What you are asked to do
Give back exactly the stretch of data below from the line holding "Task: Expand the Mã cấu hình dropdown" through the line holding "Task: Select the 18 Ayar Altın TL/Gr label", both ends included, and leave the remaining lines out.

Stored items
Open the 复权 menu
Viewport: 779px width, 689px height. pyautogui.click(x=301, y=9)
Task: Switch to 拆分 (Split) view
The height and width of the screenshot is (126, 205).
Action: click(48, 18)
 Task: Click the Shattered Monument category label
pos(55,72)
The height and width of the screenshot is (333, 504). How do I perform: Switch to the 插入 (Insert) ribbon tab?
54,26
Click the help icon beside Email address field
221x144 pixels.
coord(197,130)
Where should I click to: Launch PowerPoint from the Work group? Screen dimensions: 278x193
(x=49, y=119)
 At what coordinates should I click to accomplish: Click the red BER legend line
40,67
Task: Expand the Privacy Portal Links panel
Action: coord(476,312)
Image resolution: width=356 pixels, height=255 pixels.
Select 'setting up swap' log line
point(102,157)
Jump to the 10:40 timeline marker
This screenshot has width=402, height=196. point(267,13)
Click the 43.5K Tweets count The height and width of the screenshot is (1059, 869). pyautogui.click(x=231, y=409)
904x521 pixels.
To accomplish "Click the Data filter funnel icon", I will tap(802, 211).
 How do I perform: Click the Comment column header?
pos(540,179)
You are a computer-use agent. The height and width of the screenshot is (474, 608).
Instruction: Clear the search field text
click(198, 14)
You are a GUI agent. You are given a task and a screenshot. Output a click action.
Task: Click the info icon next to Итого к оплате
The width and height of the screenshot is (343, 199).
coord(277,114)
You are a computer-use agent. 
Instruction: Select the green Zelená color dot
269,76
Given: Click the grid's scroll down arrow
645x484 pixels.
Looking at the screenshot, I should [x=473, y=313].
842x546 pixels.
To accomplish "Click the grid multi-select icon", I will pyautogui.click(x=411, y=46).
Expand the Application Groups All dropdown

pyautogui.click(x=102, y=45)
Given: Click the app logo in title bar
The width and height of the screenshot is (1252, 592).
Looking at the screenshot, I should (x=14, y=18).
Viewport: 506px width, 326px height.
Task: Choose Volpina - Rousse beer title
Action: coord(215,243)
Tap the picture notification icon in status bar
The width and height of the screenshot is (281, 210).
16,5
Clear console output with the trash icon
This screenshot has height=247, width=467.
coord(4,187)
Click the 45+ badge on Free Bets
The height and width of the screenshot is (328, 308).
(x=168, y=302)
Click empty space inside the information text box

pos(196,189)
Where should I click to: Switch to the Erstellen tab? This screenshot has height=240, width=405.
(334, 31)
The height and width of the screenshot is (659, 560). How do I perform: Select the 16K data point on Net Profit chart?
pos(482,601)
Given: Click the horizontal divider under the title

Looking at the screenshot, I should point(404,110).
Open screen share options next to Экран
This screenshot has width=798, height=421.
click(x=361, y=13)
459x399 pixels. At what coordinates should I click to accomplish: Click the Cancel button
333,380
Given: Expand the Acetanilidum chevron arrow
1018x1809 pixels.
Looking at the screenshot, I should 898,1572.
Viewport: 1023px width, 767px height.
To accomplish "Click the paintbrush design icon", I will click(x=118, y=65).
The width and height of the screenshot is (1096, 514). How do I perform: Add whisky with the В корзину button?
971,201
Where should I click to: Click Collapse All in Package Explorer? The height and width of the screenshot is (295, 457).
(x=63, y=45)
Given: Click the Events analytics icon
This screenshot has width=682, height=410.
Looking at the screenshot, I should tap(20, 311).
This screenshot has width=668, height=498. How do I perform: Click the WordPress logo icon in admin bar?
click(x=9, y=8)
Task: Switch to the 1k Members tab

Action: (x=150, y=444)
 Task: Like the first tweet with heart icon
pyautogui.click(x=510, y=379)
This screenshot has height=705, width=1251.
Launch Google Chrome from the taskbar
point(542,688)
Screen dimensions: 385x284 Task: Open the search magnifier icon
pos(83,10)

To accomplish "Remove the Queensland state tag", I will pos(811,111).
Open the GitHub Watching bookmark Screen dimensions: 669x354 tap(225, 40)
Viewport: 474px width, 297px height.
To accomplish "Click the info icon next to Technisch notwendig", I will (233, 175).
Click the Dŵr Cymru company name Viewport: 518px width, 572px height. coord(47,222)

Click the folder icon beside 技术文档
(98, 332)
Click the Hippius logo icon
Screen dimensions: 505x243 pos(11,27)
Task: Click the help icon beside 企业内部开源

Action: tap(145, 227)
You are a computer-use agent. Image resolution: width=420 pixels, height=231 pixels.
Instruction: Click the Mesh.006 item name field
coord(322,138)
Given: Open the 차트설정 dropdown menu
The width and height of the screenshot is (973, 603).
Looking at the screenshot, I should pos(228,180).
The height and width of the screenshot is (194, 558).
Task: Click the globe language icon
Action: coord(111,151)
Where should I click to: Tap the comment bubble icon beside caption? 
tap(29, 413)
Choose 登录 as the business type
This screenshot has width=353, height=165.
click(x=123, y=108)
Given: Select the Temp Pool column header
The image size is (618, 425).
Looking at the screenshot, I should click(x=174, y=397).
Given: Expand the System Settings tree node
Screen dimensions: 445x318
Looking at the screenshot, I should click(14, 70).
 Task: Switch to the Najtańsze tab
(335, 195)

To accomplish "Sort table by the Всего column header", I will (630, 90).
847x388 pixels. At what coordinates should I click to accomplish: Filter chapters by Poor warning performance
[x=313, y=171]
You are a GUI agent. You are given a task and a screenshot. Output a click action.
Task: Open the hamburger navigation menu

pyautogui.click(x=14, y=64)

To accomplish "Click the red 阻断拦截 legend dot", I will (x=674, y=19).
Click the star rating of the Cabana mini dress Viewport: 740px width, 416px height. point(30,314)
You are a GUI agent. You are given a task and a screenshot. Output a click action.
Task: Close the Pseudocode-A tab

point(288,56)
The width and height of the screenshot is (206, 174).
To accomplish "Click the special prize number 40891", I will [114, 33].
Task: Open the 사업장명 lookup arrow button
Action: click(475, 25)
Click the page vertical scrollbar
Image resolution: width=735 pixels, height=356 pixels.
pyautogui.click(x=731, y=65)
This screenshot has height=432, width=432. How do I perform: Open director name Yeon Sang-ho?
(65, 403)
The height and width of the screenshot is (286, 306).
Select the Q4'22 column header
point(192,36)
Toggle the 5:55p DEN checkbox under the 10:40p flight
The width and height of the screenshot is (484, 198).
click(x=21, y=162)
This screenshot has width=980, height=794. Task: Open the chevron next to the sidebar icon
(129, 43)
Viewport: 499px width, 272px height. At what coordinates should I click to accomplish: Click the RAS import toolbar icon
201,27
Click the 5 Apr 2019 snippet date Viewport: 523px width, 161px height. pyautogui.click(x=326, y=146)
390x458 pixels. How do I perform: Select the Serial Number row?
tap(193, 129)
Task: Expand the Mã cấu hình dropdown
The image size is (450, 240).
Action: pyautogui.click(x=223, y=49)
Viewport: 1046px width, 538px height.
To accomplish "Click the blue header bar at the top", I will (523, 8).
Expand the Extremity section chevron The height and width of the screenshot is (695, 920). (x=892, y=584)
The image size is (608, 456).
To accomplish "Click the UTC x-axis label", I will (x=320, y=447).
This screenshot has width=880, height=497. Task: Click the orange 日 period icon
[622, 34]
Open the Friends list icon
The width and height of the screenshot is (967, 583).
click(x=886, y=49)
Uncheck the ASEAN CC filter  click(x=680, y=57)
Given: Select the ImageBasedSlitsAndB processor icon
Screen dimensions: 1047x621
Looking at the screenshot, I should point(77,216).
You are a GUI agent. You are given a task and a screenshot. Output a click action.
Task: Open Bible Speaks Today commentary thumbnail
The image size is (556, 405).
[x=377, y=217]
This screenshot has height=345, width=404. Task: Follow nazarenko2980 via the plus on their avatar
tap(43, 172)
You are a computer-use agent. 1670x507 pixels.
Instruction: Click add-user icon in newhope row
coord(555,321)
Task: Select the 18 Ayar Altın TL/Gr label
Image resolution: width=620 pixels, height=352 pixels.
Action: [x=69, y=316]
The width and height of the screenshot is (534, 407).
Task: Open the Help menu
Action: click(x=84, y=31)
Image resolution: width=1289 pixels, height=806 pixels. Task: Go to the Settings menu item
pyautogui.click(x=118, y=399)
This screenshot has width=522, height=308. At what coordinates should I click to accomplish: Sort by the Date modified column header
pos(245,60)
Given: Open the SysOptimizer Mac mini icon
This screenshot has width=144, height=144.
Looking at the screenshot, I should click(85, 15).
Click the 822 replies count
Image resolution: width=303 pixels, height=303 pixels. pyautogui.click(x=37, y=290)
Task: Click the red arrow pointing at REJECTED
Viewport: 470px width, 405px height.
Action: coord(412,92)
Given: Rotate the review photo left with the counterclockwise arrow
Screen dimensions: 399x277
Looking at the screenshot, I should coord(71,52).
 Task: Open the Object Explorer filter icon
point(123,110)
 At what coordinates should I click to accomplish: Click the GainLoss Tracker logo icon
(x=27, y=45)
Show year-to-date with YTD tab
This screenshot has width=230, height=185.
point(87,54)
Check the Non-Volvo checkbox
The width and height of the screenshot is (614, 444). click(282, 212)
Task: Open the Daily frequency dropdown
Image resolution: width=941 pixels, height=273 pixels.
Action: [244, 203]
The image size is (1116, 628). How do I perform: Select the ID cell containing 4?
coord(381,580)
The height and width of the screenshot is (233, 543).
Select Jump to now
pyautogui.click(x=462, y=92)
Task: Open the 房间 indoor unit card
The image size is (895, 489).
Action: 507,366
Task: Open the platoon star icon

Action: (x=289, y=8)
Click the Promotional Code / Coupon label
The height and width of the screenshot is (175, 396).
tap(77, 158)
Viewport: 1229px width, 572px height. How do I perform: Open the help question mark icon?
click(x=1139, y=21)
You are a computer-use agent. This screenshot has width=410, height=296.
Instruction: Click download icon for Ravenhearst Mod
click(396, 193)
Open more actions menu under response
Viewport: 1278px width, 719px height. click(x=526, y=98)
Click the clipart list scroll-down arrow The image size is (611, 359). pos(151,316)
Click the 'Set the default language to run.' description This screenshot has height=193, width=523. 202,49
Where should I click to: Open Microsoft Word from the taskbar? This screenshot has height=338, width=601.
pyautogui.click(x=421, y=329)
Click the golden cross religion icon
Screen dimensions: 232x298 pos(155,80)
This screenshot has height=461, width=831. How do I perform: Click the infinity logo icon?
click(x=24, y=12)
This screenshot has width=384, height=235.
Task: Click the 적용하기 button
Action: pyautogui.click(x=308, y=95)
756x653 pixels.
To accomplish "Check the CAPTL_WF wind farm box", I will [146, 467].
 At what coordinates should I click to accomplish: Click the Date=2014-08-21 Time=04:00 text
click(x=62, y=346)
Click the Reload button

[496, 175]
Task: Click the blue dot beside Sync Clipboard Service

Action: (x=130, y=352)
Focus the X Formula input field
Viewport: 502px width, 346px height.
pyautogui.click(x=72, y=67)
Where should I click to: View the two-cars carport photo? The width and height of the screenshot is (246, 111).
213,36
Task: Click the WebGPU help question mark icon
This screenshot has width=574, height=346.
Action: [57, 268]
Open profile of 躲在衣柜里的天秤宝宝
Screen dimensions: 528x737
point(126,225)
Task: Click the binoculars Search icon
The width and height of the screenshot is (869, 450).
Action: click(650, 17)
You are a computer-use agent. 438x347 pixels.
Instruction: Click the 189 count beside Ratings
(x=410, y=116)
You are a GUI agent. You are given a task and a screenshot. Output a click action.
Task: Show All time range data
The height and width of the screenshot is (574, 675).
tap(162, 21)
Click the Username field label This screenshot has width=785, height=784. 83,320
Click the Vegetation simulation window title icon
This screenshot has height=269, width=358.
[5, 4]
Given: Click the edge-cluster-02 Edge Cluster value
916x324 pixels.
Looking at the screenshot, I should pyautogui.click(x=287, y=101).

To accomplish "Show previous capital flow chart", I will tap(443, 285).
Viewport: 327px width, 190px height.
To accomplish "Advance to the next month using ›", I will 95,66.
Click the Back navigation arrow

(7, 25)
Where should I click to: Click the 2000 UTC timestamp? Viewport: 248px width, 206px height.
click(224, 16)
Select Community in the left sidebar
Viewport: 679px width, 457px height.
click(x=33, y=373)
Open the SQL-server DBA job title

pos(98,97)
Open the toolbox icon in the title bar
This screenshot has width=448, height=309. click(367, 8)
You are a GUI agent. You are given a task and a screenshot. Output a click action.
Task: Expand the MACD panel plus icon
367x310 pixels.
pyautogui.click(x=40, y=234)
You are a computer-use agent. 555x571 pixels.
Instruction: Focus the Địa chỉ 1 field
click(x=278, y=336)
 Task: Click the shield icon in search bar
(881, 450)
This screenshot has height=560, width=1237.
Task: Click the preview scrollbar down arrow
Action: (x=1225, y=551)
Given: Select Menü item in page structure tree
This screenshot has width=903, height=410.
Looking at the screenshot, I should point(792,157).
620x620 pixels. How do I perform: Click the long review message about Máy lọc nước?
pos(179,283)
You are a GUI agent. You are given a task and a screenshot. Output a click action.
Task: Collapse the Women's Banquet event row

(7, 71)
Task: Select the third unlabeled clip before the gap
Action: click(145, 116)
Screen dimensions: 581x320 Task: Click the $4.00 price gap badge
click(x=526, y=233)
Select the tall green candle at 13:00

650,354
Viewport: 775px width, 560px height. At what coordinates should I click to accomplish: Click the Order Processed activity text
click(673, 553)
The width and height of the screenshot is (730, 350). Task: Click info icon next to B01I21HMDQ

Task response
Task: Expand the Mã cấu hình dropdown
The image size is (450, 240).
Action: pyautogui.click(x=223, y=49)
Viewport: 1046px width, 538px height.
To accomplish "Click the blue header bar at the top", I will (523, 8).
Expand the Extremity section chevron The height and width of the screenshot is (695, 920). (x=892, y=584)
The image size is (608, 456).
To accomplish "Click the UTC x-axis label", I will (x=320, y=447).
This screenshot has width=880, height=497. Task: Click the orange 日 period icon
[622, 34]
Open the Friends list icon
The width and height of the screenshot is (967, 583).
click(x=886, y=49)
Uncheck the ASEAN CC filter  click(x=680, y=57)
Given: Select the ImageBasedSlitsAndB processor icon
Screen dimensions: 1047x621
Looking at the screenshot, I should point(77,216).
You are a GUI agent. You are given a task and a screenshot. Output a click action.
Task: Open Bible Speaks Today commentary thumbnail
The image size is (556, 405).
[x=377, y=217]
This screenshot has height=345, width=404. Task: Follow nazarenko2980 via the plus on their avatar
tap(43, 172)
You are a computer-use agent. 1670x507 pixels.
Instruction: Click add-user icon in newhope row
coord(555,321)
Task: Select the 18 Ayar Altın TL/Gr label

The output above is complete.